Como cuando juego con mis sobrinos a caminar por la calle sin pisar las líneas que separan el concreto.

Cinco

Seis

Siete

Ya casi, es solo hasta diez. Respira. Mi voz racional me susurraba ánimos mientras el resto de la vida se hacía polvo.

Ocho

Nueve

 

Diez.

Seis meses antes, en julio de 2019, había tenido un episodio similar. Estaba en Salento investigando asuntos sobre minería, turismo y monocultivos. Con el celular olvidado en el maletín, no escuché las llamadas insistentes y lo recuperé cuando el anticipo del desastre era un mensaje de voz de mi hermana menor pidiendo ayuda a gritos ahogados por el llanto.

Hacé algo, Lina. Por favor hacé algo.

Ella, también lejos de casa, pero no tanto como yo, estaba moviendo el mundo para que alguien nos ayudara a evitar que encontráramos a mamá muerta. A cuatro horas de Cali y con la imposibilidad de regresar a tiempo, mi reacción fue dar vueltas por el parque de Salento mientras me mordía las manos, los dedos, las muñecas, y le marcaba a mi mamá con insistencia deseando escuchar su voz y saberla con vida.

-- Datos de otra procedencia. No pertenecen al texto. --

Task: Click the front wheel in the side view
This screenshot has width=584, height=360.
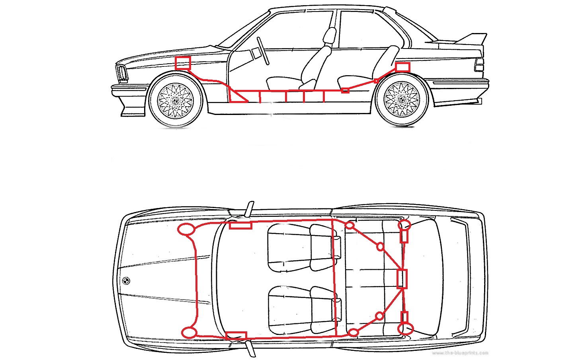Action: coord(175,100)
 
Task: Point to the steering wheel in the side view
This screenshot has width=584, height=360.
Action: coord(263,51)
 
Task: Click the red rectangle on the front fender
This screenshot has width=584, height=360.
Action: coord(183,63)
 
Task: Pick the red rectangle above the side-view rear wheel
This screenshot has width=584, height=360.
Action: coord(402,67)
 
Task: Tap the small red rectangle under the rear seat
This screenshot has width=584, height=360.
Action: coord(345,91)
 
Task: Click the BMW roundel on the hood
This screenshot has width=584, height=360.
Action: coord(126,280)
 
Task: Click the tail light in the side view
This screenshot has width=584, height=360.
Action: coord(479,64)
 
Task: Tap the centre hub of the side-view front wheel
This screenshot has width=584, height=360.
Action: coord(175,100)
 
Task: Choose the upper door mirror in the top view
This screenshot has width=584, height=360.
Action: coord(249,209)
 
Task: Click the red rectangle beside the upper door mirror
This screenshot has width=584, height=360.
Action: coord(240,226)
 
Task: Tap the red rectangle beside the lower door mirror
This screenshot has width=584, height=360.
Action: coord(236,335)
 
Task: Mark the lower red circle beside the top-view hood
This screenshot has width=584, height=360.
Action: coord(189,333)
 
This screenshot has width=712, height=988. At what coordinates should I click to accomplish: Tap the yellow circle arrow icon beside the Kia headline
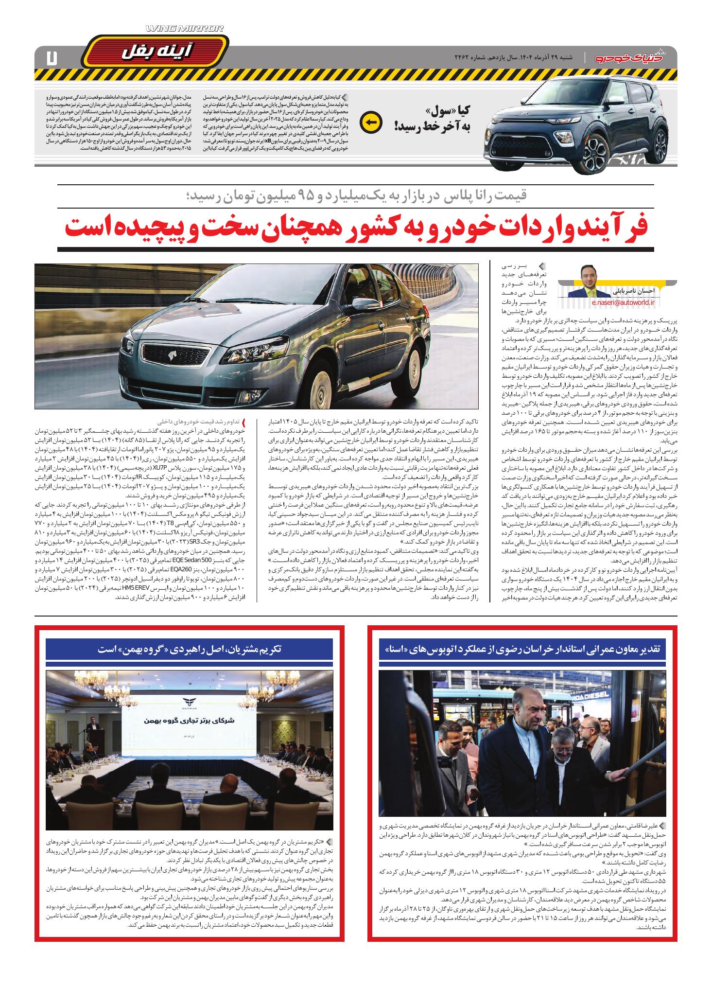371,123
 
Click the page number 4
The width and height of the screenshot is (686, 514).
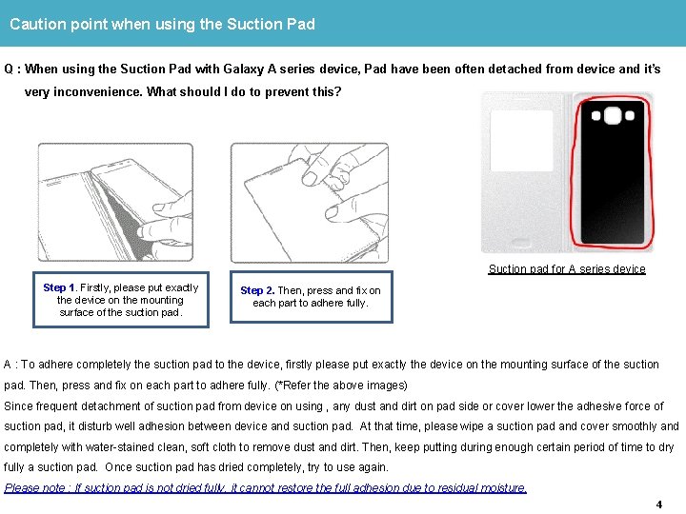point(659,504)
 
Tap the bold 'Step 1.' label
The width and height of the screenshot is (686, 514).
point(60,287)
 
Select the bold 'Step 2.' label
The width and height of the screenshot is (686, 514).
point(257,290)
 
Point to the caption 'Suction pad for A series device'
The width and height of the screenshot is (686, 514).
point(567,269)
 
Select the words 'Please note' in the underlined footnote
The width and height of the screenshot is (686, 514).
point(36,488)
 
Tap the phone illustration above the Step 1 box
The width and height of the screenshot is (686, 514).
point(113,202)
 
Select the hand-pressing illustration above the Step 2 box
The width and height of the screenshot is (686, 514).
point(310,202)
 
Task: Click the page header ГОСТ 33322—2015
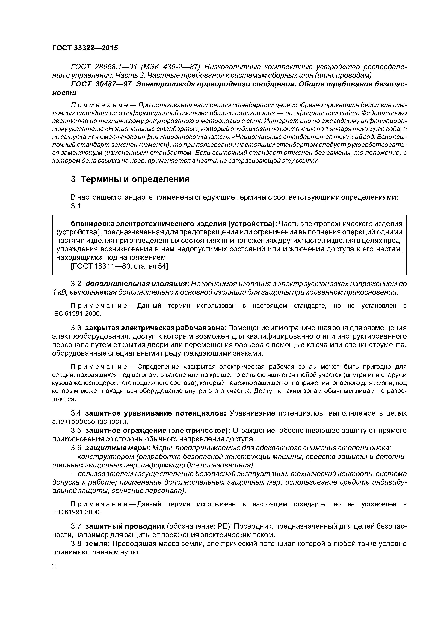[85, 48]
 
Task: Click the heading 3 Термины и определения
[130, 179]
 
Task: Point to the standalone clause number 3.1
[76, 206]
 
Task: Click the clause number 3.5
[76, 431]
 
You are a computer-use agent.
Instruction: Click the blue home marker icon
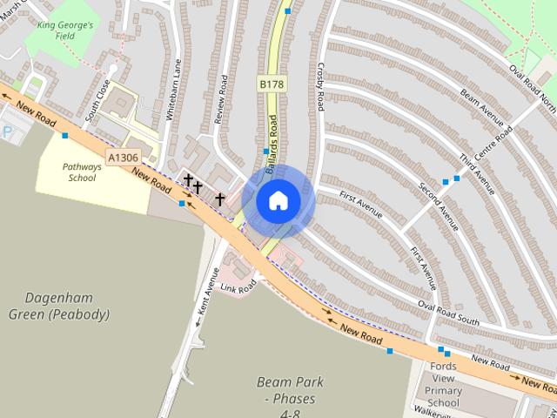[278, 201]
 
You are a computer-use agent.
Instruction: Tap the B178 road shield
[272, 84]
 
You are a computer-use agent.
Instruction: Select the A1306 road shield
[123, 158]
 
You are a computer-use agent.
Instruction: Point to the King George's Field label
[65, 31]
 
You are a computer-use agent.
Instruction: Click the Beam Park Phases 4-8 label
[291, 394]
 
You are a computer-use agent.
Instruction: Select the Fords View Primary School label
[444, 384]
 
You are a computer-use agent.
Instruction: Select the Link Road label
[238, 285]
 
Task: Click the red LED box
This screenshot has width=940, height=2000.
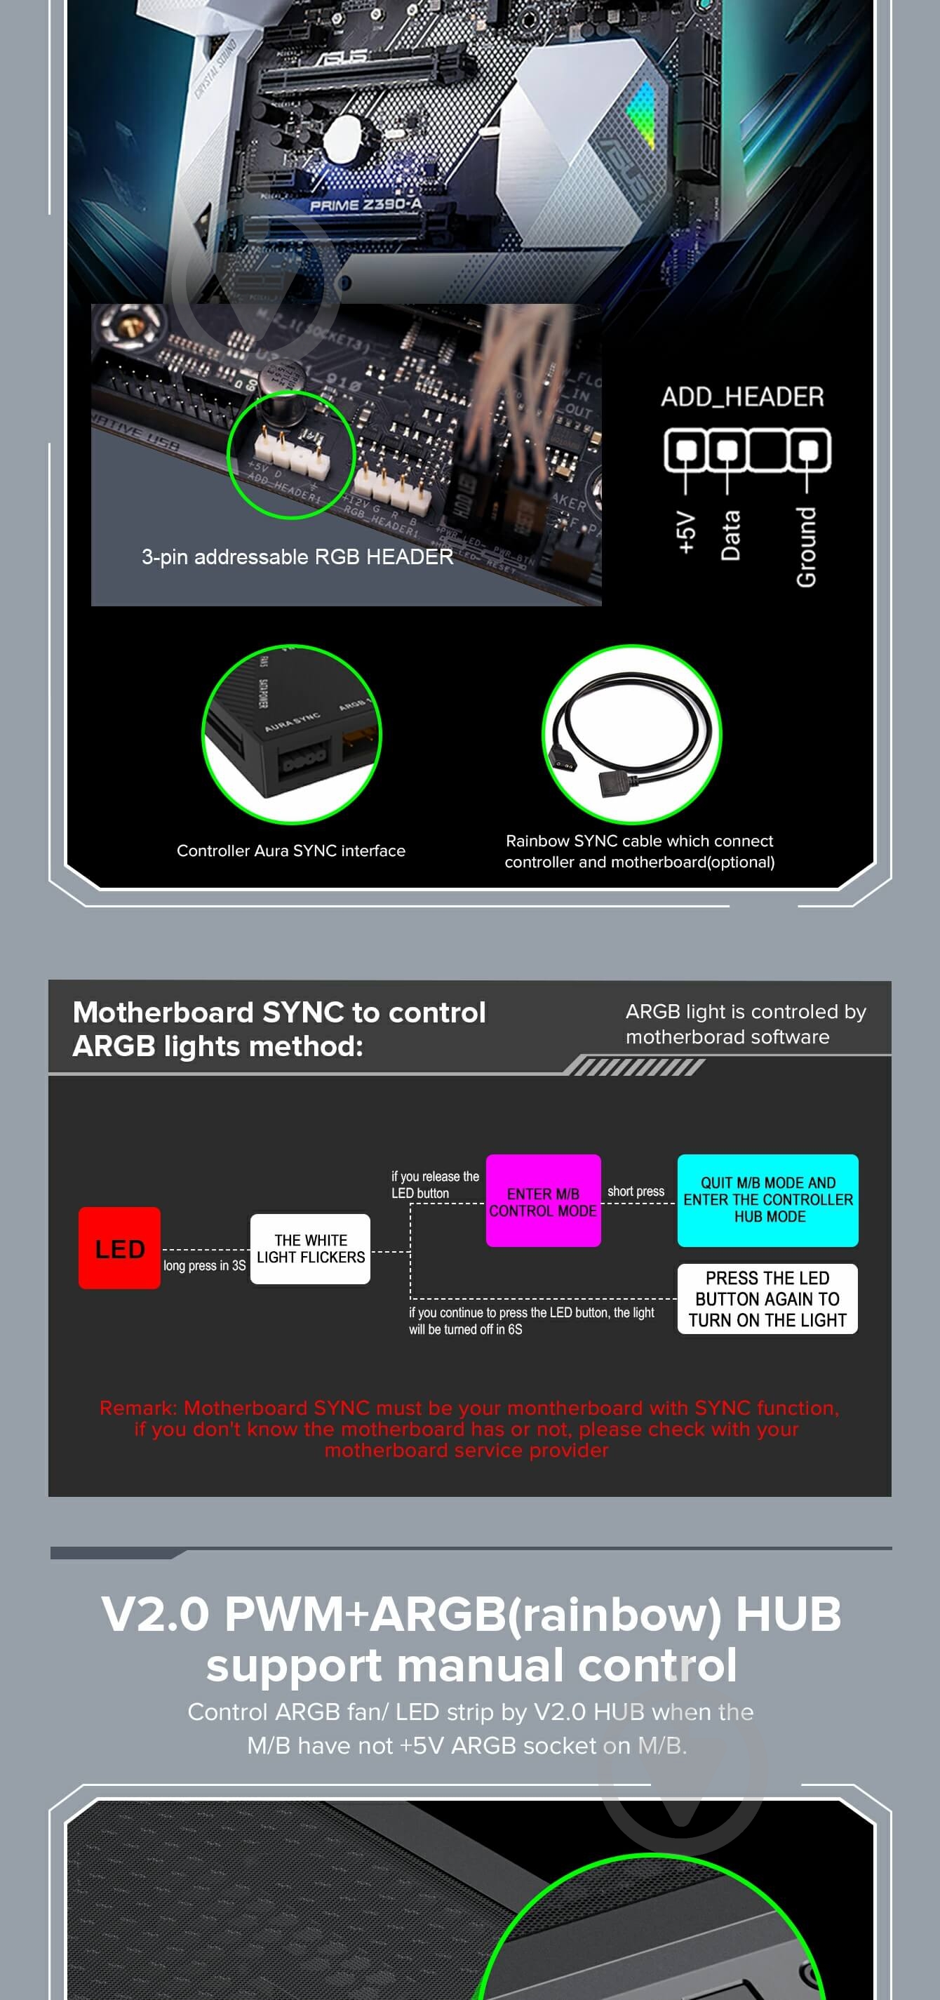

Ni siquiera fui capaz de llorar y disfracé el horror con una calma que a Juan Pablo, mi compañero de viaje y reportero gráfico del medio para el que trabajaba, le aterró notarme cuando le resumí lo que había pasado.

En ese momento no se me ocurrió escribirle a mi amiga Andrea, la psicóloga, y por eso no pude llamarle ‘episodio de ansiedad’ a esa crisis que por poco me deja sin manos. Quizá lo había sentido antes, siempre motivado por asuntos puntuales: una ruptura sentimental o el susto que queda después de un atraco. En los primeros casos, casi siempre he tenido mucho llanto y vómito. En los segundos, llanto y mutismo.

Tomé Sertralina tres días, tal vez cuatro. La calma en la que me sumió hizo nulo cualquier impulso de alteración y aniquiló hasta el más mínimo deseo sexual. Eso mismo le pasó a mi mejor amiga, me dijo Andrés cuando le conté que el medicamento era un puto oxímoron: me mantenía en calma, pero sin ganas de nada. Ni siquiera de recomponerme.

Al quinto día dije no más. Así: no más.

Vas a poder seguir sin esto. Vas a poder. Vas a poder. No te acostumbres. Vas a poder.

Y entonces no las volví a tomar. Guardo la caja con la mayoría de píldoras, como recuerdo de ese enero. Ahora sé que las situaciones de profunda tristeza y miedo me disparan la ansiedad. No pasa con frecuencia. Pero si en algún momento de la vida les llamo o les escribo muy alterada, por favor ayúdenme a contar hasta diez.